→ PROBLEM TO SOLVE:
Can you reproduce each of the rows below word for word, leaving the pictures out of your copy?

→ DATA IN THIS EXERCISE:

>>>

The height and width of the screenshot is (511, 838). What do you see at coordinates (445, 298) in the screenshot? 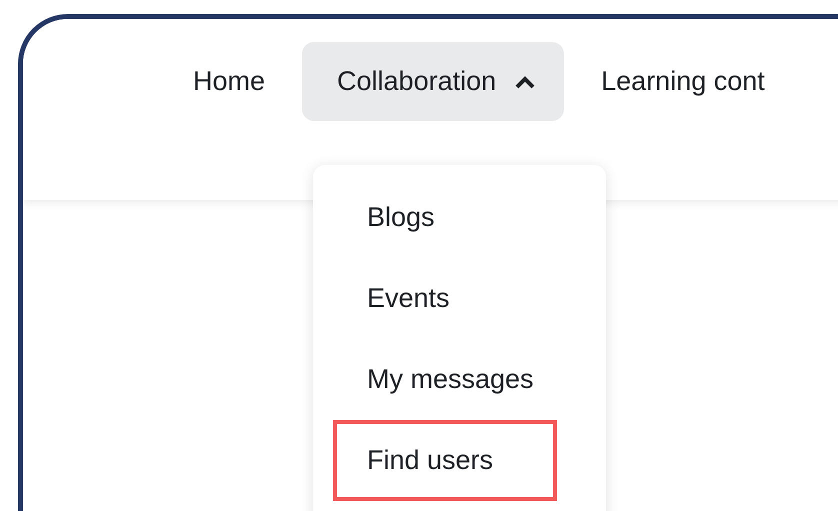
I see `menu-item: Events` at bounding box center [445, 298].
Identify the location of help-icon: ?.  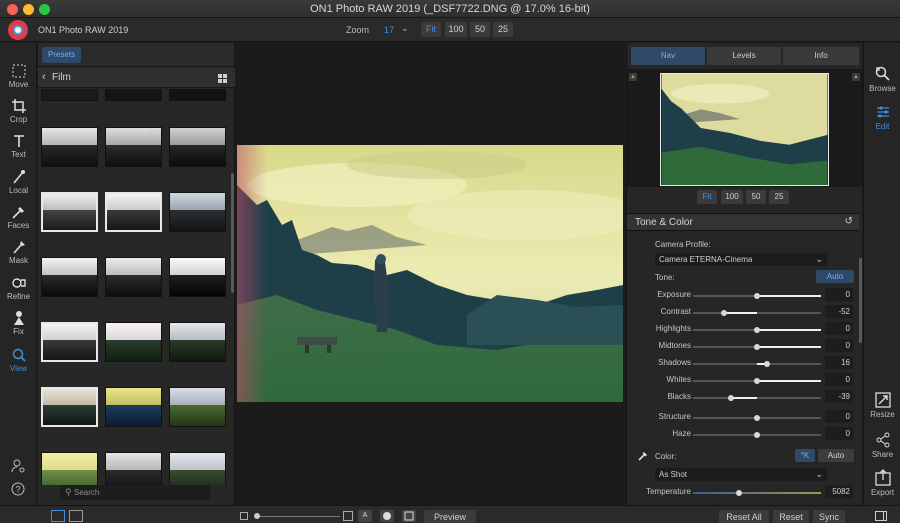
(18, 489).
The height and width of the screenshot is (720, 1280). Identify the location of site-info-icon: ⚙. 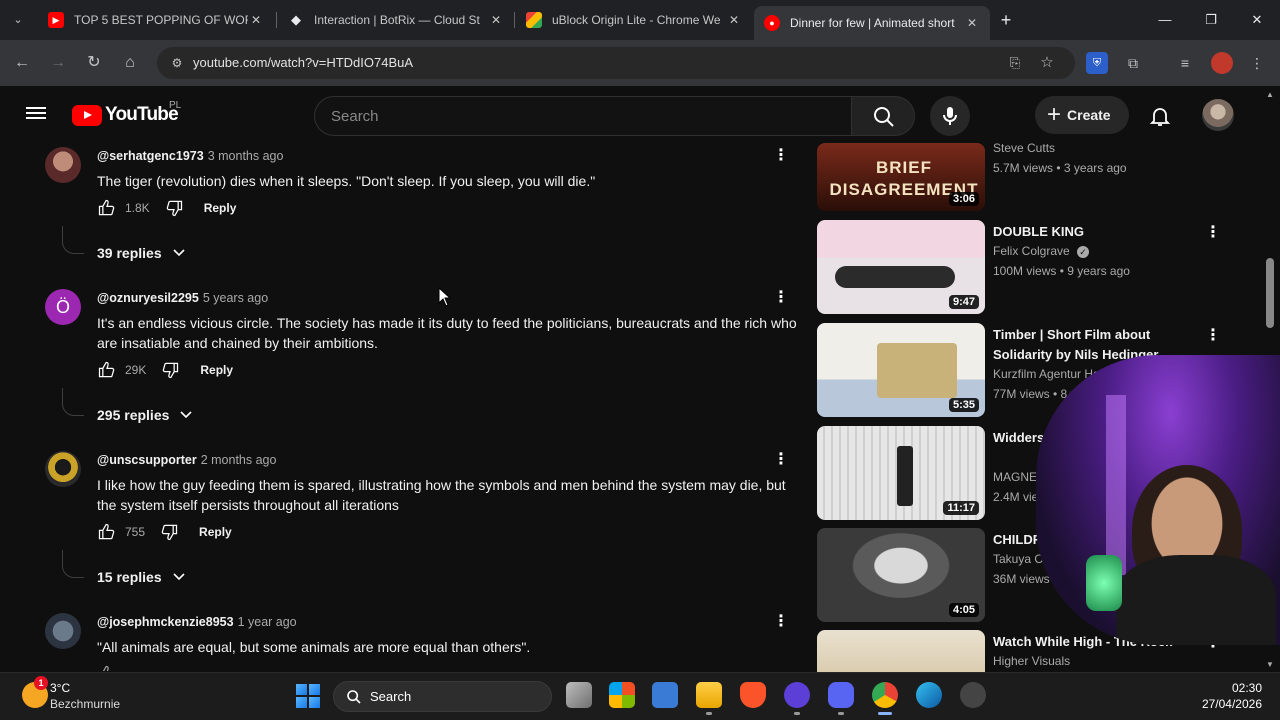
(177, 63).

<<<

→ OUTPUT:
The height and width of the screenshot is (511, 838). What do you see at coordinates (445, 298) in the screenshot? 
I see `menu-item: Events` at bounding box center [445, 298].
Identify the location of help-icon: ?.  
(18, 489).
The height and width of the screenshot is (720, 1280). Identify the location of site-info-icon: ⚙. 
(177, 63).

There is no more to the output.